From the Journals

Potential Cure for Early BRCA-Mutated Breast Cancer?


 

FROM AACR 2024

British investigators have demonstrated a “potentially curative” neoadjuvant regimen for early-stage germline BRCA 1/2–mutated breast cancer.

In a small trial, 39 patients randomized to the regimen — a combination of standard chemotherapy with the poly(ADP-ribose)polymerase (PARP) inhibitor olaparib — were alive at 3 years vs 39 of 45 (87%) randomized to chemotherapy alone.

“A remarkable 100% of patients were still alive at 36 months, which is a significant landmark for these patients,” said chief investigator Jean Abraham, PhD, a breast oncologist at the University of Cambridge, England, who presented the findings at the American Association for Cancer Research annual meeting.

It’s a “small but very powerful signal” of “what could be a potentially curative regimen that definitely does need to be confirmed in a larger study,” Dr. Abraham added.

The study, a part of the PARTNER trial, included 84 patients with T1-2 tumors of any hormone status. Just over 70% in both arms had BRCA 1 mutations, and the rest had BRCA 2 mutations.

Past attempts at combining chemotherapy with PARP inhibitors have been hampered by excess bone marrow toxicity. To counter the problem, patients randomized to the combination therapy received olaparib 48 hours after carboplatin to give their bone marrow a chance to recover.

The median age was 38 years in the control group and 47 years in the olaparib arm. A greater proportion of patients in the control arm (42% vs 23%) had axillary node involvement.

Overall, patients received neoadjuvant carboplatin on day 1 and paclitaxel on days 1, 8, and 15 every 3 weeks for four cycles, followed by anthracycline every 3 weeks for three cycles. In the study arm, olaparib 150 mg was administered twice daily starting on day 3 continuing to day 14 during the first four cycles. Almost 90% of patients received at least 80% of their planned olaparib dose.

Despite the delay in olaparib dosing, 56.4% of patients in the combination arm required a transfusion vs 48.9% with chemotherapy alone.

At a median follow-up of 40.7 months, 96% of patients in the combination arm demonstrated event-free survival, with one patient relapsing, vs 80% in the chemotherapy-alone group, with nine patients relapsing.

In the final analysis, 64% of patients who received olaparib had a pathological complete response compared with almost 70% in the chemotherapy group, though the difference was not statistically significant.

The trial was stopped short at 50% enrollment after the data monitoring safety committee determined that olaparib add-on was unlikely to improve pathological complete response rates, the trial’s primary endpoint.

However, pathological complete response rates did not appear to affect overall survival.

“It didn’t seem to matter whether you had a non-pathological complete response, you still survived 100%” with the combination, Dr.
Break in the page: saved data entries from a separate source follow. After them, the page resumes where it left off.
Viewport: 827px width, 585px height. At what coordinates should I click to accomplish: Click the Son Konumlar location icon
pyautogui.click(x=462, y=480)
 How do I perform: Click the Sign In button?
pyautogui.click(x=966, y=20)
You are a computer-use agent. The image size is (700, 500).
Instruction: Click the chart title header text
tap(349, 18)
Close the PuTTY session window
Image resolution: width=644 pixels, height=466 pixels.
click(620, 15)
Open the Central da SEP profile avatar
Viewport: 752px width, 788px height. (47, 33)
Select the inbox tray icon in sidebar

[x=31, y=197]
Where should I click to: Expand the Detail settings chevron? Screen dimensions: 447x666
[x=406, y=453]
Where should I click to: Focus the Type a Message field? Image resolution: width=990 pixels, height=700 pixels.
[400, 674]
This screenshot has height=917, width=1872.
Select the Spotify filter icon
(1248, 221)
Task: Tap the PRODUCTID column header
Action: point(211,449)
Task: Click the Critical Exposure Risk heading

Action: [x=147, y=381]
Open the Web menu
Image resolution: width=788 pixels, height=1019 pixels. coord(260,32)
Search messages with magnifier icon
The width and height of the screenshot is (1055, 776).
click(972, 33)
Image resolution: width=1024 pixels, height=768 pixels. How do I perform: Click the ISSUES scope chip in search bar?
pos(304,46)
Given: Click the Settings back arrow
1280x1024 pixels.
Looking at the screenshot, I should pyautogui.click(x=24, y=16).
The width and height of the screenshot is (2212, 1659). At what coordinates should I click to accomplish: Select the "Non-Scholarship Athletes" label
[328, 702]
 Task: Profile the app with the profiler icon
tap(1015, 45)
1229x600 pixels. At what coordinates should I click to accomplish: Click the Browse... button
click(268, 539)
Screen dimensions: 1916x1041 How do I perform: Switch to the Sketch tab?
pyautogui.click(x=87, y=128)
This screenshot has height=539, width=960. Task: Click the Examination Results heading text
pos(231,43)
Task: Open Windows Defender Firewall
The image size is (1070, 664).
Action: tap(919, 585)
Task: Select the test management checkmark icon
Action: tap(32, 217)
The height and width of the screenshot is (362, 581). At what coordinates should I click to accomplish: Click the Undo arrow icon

Abraham said, adding that this is not the first study to show a disconnect between response rates and survival.

Perhaps, this disconnect could be due to “doomed cells” that look like residual disease but are, in fact, dying and unable to metastasize, she said.

No patients in the combination arm and two in the control arm received olaparib, immunotherapy, or capecitabine after surgery. Both control participants relapsed, and one died.

Toxicity was more severe for patients in the combination arm. More patients who received olaparib (76.9%) experienced a grade 3 or worse adverse event vs 60% of patients in the control arm.

Study discussant Hope S. Rugo, MD, a breast oncologist at the University of California San Francisco, highlighted a few limitations and remaining questions.

First, “this is a very small population, so small differences in the biology of the tumor, the patients, and even stage that we can’t assess in the neoadjuvant setting could make a difference that would affect event-free and overall survival,” she said.

Second, two patients with pathological complete responses relapsed in the control arm and died, “which is quite unusual,” Dr. Rugo said. “Patients who achieve a pathological complete response generally have an excellent outcome.”

Dr. Rugo noted that “gap sequencing doesn’t appear to avoid the toxicity of PARP inhibitors.”

However, she said, “the efficacy results are intriguing” and would need confirmation in a larger randomized trial, perhaps with newer, more selective PARP inhibitors.

The work was funded by AstraZeneca, maker of olaparib. Researchers included AstraZeneca employees. Dr. Abraham is an adviser to and disclosed grants, travel costs, and honoraria from the company. Dr. Rugo disclosed research funding from AstraZeneca and other companies.

A version of this article appeared on Medscape.com.